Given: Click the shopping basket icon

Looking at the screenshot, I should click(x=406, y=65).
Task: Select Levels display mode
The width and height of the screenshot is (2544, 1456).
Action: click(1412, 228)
* * *
▶ _Given exercise_
Count the lines in the listing above that contain the word "screenshot", with case counting. Give only that number.

▶ _Response for this exercise_
2